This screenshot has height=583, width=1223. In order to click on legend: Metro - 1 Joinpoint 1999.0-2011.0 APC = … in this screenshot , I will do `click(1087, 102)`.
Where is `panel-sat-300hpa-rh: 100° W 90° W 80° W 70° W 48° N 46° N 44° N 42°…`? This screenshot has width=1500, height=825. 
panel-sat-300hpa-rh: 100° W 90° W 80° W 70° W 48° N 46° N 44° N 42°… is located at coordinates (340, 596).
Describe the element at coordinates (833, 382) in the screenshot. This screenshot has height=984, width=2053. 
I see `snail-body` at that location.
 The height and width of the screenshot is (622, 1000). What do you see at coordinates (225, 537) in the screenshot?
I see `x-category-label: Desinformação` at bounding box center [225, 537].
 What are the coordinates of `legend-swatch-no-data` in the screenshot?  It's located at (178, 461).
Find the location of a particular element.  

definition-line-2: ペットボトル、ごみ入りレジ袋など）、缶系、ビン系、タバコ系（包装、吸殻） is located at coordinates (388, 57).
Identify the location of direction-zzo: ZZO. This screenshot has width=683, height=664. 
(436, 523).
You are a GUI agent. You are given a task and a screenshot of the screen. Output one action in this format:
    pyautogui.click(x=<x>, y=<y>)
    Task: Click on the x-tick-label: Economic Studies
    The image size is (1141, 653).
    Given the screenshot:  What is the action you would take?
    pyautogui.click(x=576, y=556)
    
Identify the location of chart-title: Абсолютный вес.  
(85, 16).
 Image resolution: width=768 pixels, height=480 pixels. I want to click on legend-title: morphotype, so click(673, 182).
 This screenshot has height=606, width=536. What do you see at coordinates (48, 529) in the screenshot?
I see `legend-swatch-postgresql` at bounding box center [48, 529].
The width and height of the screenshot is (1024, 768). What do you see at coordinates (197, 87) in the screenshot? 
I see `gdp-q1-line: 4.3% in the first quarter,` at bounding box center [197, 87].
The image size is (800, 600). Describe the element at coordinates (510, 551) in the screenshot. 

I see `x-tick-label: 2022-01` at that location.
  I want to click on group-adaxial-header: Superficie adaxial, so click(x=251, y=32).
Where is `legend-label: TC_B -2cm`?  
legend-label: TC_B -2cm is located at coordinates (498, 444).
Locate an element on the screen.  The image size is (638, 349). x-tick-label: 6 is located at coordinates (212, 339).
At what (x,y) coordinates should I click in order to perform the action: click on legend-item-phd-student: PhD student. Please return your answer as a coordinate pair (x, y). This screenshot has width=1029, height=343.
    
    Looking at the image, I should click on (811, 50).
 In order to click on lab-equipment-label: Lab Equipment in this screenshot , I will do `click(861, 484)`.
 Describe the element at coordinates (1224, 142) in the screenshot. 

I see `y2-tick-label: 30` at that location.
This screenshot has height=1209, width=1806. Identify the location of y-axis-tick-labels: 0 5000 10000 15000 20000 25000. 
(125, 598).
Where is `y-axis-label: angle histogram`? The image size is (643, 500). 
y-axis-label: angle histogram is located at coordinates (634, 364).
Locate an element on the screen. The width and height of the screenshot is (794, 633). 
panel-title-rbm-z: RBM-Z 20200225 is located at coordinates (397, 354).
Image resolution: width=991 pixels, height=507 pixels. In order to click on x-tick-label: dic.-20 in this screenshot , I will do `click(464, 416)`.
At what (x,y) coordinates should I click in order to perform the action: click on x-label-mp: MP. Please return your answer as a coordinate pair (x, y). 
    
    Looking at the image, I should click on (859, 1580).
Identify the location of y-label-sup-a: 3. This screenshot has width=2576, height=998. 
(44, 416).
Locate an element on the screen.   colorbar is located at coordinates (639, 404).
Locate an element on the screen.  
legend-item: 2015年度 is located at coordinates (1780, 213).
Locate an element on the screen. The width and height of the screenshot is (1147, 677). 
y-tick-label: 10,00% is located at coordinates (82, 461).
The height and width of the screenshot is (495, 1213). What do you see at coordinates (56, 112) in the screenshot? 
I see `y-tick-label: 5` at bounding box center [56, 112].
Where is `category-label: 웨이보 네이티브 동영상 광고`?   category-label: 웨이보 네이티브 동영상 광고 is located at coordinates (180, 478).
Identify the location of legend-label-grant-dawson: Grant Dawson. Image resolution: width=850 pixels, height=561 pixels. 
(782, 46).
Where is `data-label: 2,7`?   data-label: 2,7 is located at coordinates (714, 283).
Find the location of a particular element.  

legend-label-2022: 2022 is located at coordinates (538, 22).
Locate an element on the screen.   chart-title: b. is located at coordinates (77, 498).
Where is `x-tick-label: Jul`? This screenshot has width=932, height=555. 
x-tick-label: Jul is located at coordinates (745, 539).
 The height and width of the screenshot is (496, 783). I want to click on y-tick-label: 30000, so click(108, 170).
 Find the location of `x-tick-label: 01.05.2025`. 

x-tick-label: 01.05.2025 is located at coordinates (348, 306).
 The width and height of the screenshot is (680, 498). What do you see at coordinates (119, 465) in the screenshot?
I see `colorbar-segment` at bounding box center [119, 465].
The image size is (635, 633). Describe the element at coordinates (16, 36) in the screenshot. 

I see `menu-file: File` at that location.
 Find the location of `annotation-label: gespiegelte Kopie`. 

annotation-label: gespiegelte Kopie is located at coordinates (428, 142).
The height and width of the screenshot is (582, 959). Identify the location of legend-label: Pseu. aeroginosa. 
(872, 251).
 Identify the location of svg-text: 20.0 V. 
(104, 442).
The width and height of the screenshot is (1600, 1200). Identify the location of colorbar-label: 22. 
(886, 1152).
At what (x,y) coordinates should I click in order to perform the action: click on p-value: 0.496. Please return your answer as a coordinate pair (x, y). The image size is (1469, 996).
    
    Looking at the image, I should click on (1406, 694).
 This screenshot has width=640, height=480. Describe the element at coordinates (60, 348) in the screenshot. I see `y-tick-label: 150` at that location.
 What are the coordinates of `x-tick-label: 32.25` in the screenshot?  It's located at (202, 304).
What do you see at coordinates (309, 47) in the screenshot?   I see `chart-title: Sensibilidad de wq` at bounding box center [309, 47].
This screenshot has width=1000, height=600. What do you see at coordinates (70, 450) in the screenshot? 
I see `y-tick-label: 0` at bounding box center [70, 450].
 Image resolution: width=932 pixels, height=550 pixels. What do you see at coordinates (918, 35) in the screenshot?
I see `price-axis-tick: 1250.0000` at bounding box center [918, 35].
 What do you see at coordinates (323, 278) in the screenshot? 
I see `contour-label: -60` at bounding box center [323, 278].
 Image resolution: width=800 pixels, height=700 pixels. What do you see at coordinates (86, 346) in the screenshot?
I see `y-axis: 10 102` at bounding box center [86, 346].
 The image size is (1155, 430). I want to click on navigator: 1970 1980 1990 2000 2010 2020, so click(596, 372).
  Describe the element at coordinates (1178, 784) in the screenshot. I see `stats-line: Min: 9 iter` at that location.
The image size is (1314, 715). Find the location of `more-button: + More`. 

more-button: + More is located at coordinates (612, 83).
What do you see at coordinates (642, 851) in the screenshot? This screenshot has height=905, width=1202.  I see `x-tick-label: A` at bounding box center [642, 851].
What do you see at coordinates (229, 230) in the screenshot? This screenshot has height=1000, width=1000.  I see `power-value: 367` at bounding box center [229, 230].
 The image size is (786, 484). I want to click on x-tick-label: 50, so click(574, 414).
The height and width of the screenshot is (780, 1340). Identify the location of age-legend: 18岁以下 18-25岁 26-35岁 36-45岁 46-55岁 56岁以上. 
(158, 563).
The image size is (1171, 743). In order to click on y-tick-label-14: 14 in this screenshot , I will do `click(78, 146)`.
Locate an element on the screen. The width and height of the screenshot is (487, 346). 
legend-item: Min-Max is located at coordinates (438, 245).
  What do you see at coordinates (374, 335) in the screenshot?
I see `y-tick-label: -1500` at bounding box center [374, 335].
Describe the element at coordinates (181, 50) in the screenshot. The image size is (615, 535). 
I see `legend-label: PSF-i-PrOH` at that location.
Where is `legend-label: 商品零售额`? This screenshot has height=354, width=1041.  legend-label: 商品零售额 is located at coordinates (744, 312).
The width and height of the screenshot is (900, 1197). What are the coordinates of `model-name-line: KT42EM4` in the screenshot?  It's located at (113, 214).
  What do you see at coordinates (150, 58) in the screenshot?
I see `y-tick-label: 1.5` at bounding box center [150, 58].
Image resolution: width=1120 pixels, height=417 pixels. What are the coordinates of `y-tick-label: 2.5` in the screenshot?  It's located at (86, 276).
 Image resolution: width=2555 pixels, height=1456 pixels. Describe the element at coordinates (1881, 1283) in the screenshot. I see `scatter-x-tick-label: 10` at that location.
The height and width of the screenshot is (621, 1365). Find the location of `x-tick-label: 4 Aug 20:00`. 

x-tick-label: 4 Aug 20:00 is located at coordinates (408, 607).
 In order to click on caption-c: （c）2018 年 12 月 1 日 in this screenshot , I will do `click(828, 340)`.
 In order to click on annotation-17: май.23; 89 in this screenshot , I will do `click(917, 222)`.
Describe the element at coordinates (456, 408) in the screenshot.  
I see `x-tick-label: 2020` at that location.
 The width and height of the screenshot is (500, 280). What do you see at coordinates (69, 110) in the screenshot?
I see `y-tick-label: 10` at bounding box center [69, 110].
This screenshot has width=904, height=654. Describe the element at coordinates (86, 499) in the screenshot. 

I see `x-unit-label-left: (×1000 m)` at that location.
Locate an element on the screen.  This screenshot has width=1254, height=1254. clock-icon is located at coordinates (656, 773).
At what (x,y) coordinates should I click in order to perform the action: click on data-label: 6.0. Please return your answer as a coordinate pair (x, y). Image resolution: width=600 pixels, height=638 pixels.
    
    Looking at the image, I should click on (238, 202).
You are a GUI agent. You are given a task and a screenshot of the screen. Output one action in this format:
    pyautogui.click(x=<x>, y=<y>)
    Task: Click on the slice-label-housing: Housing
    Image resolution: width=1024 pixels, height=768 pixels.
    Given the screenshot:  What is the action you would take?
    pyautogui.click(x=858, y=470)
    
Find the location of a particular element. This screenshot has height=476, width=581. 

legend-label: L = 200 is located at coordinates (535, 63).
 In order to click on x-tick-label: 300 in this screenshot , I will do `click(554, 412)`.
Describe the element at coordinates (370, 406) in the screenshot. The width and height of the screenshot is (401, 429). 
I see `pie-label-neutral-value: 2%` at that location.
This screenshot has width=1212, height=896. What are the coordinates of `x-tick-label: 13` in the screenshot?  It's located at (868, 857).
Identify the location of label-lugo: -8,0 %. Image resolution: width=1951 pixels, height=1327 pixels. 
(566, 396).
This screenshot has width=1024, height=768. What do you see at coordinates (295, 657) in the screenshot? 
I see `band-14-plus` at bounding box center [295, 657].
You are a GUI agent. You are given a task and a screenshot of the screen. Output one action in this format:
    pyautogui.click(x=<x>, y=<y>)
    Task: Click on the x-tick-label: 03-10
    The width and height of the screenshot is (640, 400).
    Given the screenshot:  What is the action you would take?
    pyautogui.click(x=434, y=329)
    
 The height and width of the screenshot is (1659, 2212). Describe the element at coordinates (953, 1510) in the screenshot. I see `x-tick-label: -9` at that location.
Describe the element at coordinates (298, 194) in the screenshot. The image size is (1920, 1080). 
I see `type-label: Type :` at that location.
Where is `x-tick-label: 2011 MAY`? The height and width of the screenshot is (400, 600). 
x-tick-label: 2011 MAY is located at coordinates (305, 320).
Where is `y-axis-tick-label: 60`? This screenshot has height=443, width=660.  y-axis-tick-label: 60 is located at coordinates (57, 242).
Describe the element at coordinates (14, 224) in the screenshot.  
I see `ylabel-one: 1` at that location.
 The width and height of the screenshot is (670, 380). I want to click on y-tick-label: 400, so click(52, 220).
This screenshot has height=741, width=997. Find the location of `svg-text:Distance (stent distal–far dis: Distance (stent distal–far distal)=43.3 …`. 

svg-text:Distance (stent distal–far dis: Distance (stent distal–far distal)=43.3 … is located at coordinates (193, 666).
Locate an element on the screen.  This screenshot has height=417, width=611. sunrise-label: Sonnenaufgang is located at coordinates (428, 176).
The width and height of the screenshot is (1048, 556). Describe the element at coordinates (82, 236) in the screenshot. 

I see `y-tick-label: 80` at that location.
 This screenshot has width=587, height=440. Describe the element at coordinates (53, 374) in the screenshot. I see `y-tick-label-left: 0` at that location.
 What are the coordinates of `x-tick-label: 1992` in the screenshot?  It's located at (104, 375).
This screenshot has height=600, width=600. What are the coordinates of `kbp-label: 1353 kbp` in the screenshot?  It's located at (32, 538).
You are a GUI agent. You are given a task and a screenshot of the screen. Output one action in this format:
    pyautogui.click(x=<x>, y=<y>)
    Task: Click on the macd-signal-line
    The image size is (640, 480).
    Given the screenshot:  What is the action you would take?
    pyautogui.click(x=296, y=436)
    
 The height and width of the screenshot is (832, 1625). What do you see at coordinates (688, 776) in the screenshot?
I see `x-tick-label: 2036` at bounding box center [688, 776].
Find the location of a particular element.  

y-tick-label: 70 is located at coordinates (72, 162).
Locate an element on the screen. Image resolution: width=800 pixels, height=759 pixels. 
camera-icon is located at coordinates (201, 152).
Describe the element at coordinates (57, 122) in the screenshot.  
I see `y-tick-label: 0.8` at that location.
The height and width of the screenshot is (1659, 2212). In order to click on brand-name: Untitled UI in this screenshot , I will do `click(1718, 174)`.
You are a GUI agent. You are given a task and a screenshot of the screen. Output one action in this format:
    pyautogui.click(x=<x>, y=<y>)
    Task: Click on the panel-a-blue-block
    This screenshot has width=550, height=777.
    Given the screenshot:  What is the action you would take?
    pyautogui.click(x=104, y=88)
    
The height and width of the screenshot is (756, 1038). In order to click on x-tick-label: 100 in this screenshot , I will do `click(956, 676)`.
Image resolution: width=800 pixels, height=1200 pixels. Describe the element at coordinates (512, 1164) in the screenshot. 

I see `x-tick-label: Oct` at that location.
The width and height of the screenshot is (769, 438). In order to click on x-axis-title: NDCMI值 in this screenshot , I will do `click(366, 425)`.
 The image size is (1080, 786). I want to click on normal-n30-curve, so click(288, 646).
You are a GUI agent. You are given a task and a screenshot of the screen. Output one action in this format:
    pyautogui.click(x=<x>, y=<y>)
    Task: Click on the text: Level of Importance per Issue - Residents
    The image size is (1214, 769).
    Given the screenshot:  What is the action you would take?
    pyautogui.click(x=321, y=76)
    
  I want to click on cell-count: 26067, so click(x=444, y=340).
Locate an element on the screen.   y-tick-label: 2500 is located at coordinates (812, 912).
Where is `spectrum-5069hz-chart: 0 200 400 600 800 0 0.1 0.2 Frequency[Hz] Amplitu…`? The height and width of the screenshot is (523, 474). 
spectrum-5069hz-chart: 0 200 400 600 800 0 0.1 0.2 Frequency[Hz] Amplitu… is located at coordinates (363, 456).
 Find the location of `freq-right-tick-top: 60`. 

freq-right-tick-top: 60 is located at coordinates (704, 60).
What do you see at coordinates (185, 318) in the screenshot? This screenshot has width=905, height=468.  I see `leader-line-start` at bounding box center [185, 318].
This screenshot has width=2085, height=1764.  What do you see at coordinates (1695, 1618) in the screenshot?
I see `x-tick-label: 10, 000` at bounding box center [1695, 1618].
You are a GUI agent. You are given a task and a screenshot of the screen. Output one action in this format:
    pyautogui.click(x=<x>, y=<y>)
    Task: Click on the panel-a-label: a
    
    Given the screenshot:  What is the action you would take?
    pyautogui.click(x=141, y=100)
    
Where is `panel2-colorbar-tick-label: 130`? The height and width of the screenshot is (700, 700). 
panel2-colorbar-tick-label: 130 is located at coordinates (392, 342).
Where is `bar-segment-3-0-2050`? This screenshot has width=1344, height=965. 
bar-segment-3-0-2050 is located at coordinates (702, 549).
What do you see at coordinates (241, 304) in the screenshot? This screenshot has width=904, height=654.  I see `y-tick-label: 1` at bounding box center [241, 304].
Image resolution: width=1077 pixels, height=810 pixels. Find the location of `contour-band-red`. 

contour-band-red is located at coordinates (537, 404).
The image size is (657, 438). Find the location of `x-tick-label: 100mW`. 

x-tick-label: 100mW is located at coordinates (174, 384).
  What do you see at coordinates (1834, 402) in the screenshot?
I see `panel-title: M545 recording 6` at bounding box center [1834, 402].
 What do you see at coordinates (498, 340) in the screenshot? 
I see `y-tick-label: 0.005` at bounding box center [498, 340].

Task instructions: Could you update the data starting at the very beginning and ending at the line containing "(436, 523).", changing "This screenshot has" to "The screenshot has" and leaving everything else untouched? Return only those lines.

Answer to this problem:
The screenshot has height=583, width=1223. In order to click on legend: Metro - 1 Joinpoint 1999.0-2011.0 APC = … in this screenshot , I will do `click(1087, 102)`.
Where is `panel-sat-300hpa-rh: 100° W 90° W 80° W 70° W 48° N 46° N 44° N 42°…`? The screenshot has width=1500, height=825. 
panel-sat-300hpa-rh: 100° W 90° W 80° W 70° W 48° N 46° N 44° N 42°… is located at coordinates (340, 596).
Describe the element at coordinates (833, 382) in the screenshot. The screenshot has height=984, width=2053. 
I see `snail-body` at that location.
 The height and width of the screenshot is (622, 1000). What do you see at coordinates (225, 537) in the screenshot?
I see `x-category-label: Desinformação` at bounding box center [225, 537].
 What are the coordinates of `legend-swatch-no-data` in the screenshot?  It's located at (178, 461).
Find the location of a particular element.  

definition-line-2: ペットボトル、ごみ入りレジ袋など）、缶系、ビン系、タバコ系（包装、吸殻） is located at coordinates (388, 57).
Identify the location of direction-zzo: ZZO. The screenshot has width=683, height=664. 
(436, 523).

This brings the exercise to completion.